Firstly, create a new VM. In VMWare Fusion go to File->New and click Continue Without Disk. Then choose “Custom virtual machine” and select the correct operating system (in this case Windows XP Pro). Then go on to the next screen and click Customise Settings and adjust the VM’s HDD size to be the same size as the one from the dead machine you’re importing.
Once the VM is set up, connect its CDROM drive to an XP install disk (ideally one with the right service pack slipstreamed in – mine was XP with SP2) and boot it up. Go through the Windows Setup procedure, telling Windows to create a partition and format the disk. When the disk’s been formatted, checked and Setup starts to copy files, crash the VM out by making VMWare power it down (hint – if you go to the Virtual Machine menu and hold down the option key, you’ll see you get Power Off instead of Shut Down). Now obtain yourself a suitable Linux liveCD. I used Knoppix 5.1 as recommended by the VMWare forum post, although I found that the mouse driver on it really disliked the Mac touchpad. Download the ISO image and point the VM’s CD drive at it. Boot up Knoppix and connect the dead machine’s hard drive via USB. Knoppix should happily now be showing you the VM’s internal hard disk (/dev/hda1) and the external disk (probably /dev/sda1). Check these! Get a terminal window. Type “su” to become the root “superuser” and then dd if=/dev/sda1 of=/dev/hda1
dd is a program that does a low-level copy of the whole hard disk. It will take some time. In my case, for a 40GB disk, this was about an hour. Once dd has finished, shut down Knoppix and reconnect the VM’s CDROM to the XP disk. Go into the setup again – don’t try Recovery Console – and Windows will offer you a Recovery Install by pressing R. Do this.

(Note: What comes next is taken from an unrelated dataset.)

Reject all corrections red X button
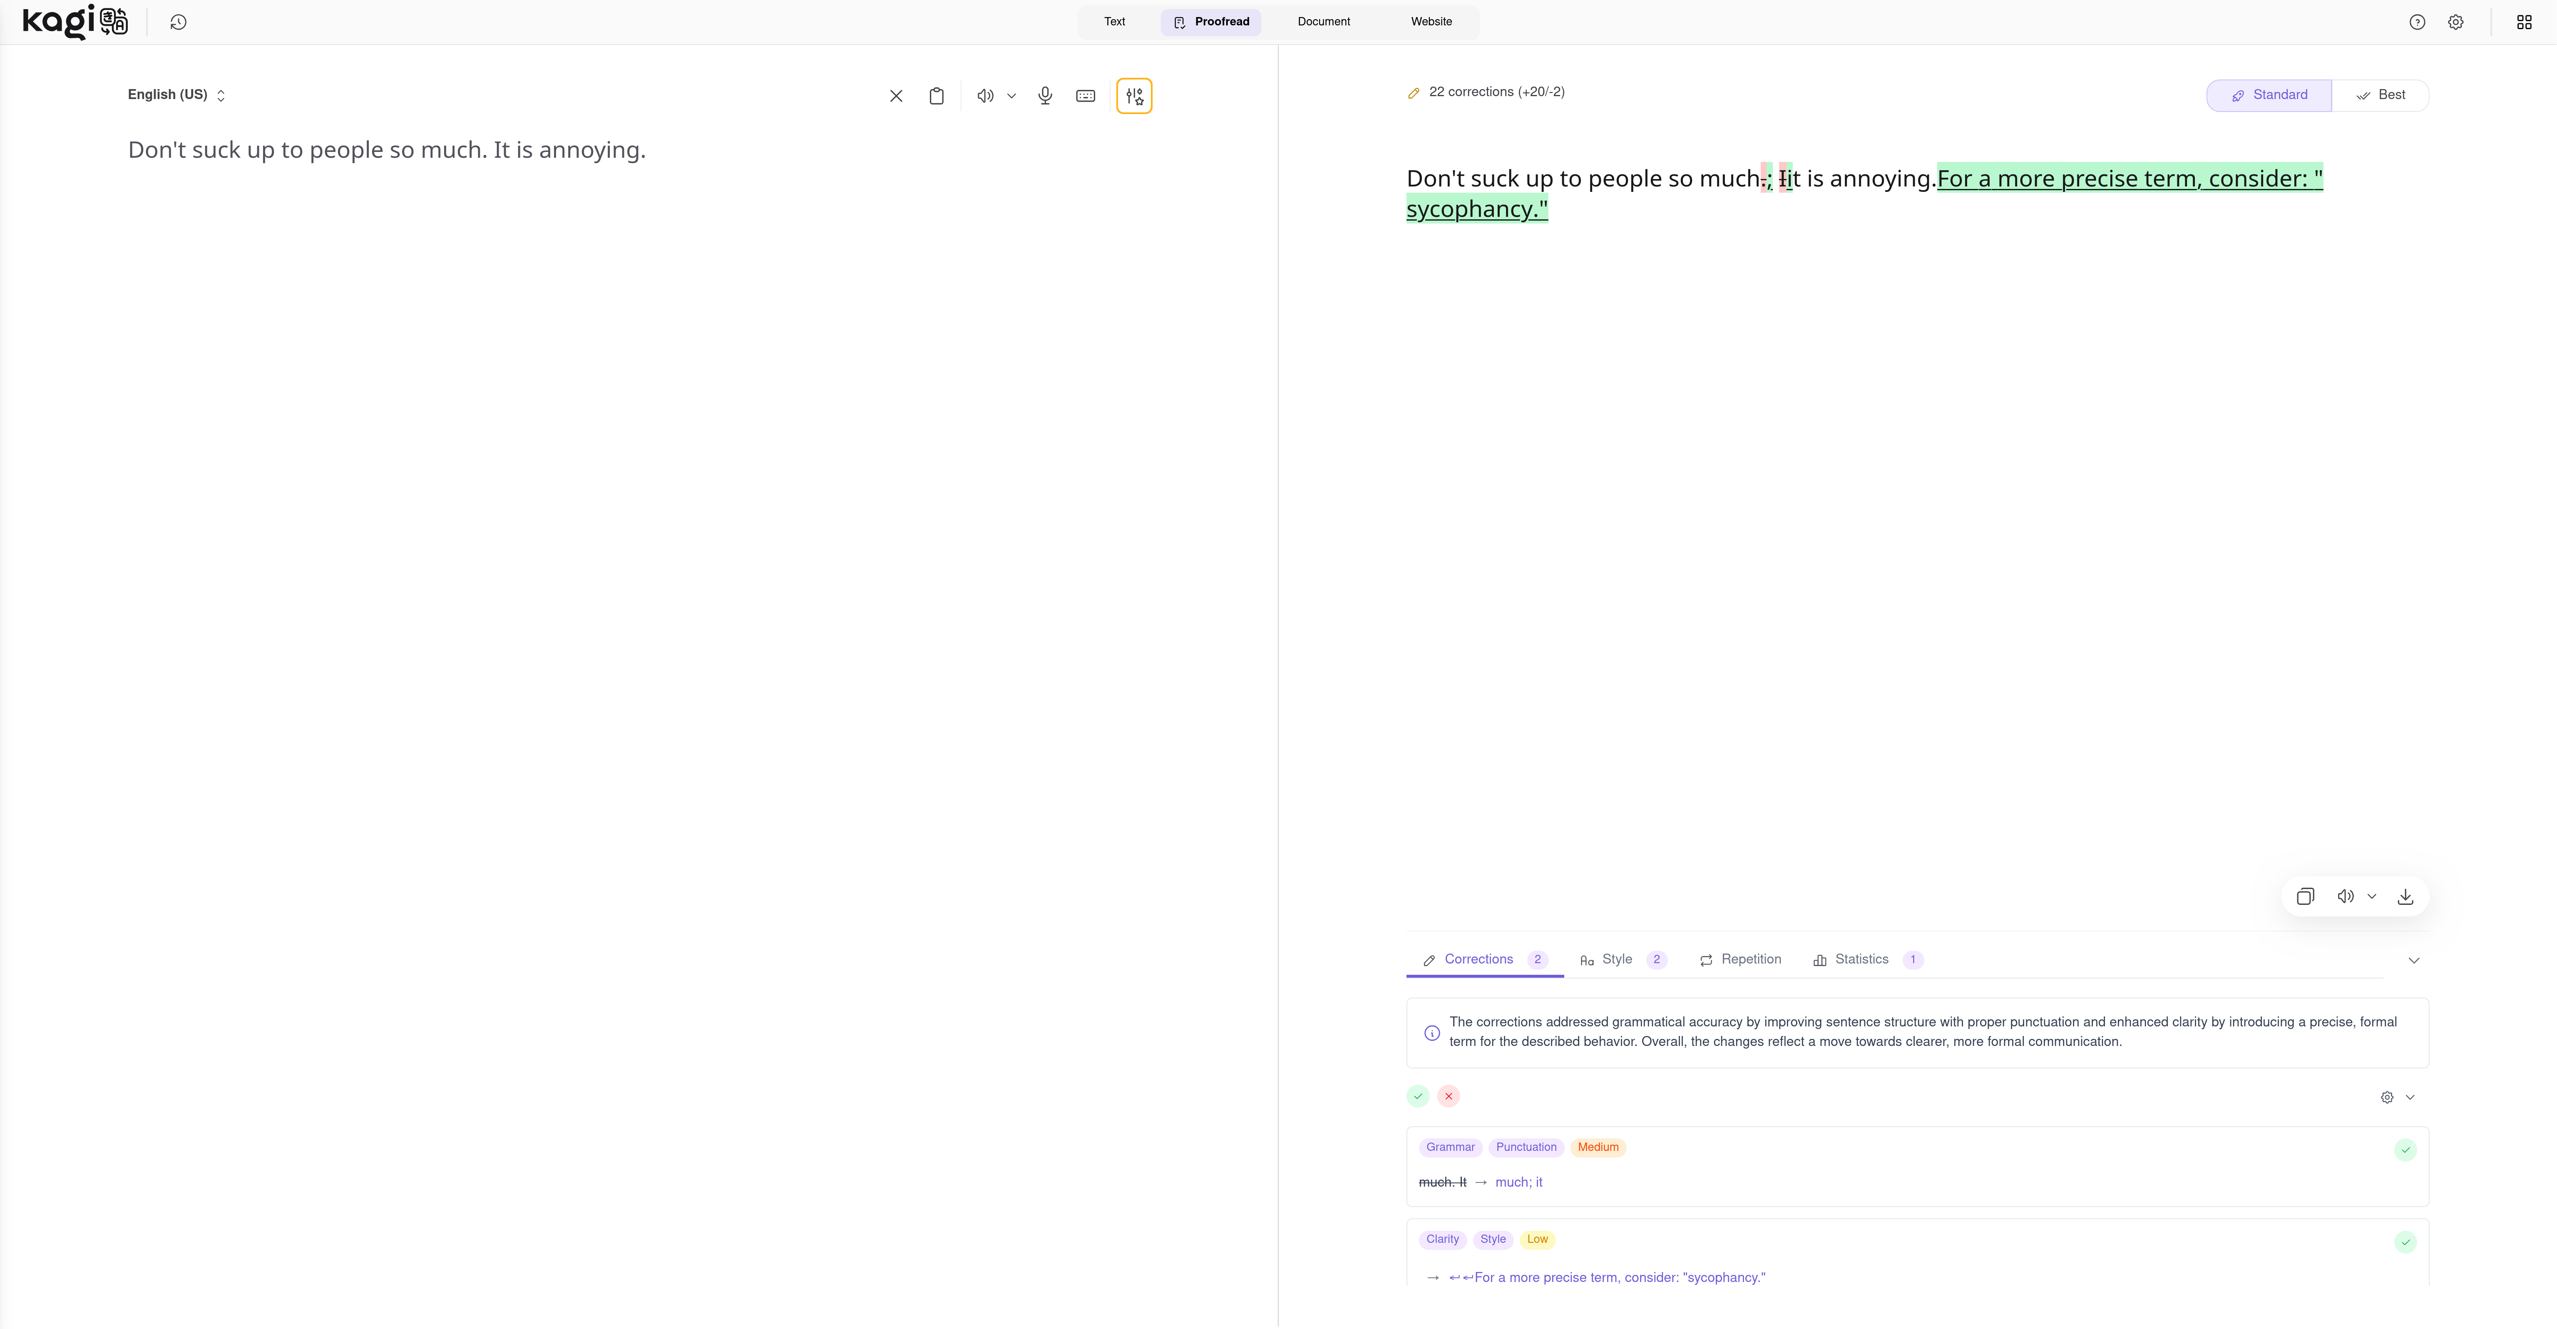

Make another cup of coffee – Windows will copy a whole load of files across and then reboot. When it reboots, you’ll see the graphical installer, which will prod you for various items. At some point it will ask you for a Windows serial number. This is where you may come unstuck. My original Windows serial number (on the sticker on the bottom of the old laptop) won’t work, because Microsoft distinguish between OEM copies of Windows (supplied to PC builders) and consumer copies (which are likely to get reinstalled). It’s possible that you might get round this by using the PC’s original recovery disk, but I didn’t try. Instead, I inserted a new serial number for Windows, as I had a seperate unused licence I’d obtained through a student discount scheme. Once Windows has accepted the serial number, you will now face a barrage of irritating popups, claiming that Setup cannot copy various .DL_ files. You need to laboriously manually cancel all of these. This gets a bit tedious as there are probably about fifty of them. Another burst of them appears when Setup tries to update the Start Menu. Once this is over, the machine will reboot and magically come back to life. It’ll probably prompt you first for Windows activation and registration, but then will bring you back to a familiar looking desktop! Job done. I hope this helps somebody at some point in the future!
February 23rd, 2009 at 8:02 pm
That’s why you should have got an Acer Aspire One. :-) Mine is great. You’re never going to do work on it but it’s perfect for a bit of browsing and answering your e-mail. 802.11 out the wazoo as well so no need for a network cable. The only downside is the 2 hour battery life.
February 23rd, 2009 at 11:15 pm
Matthew: I bought the eeePC in Tottenham Court Road about three weeks before the Aspire One was launched, as I just needed a new machine right there and then. It had its good moments, but I’ve barely had it on since buying the new Mac, so it’s on the transfer list.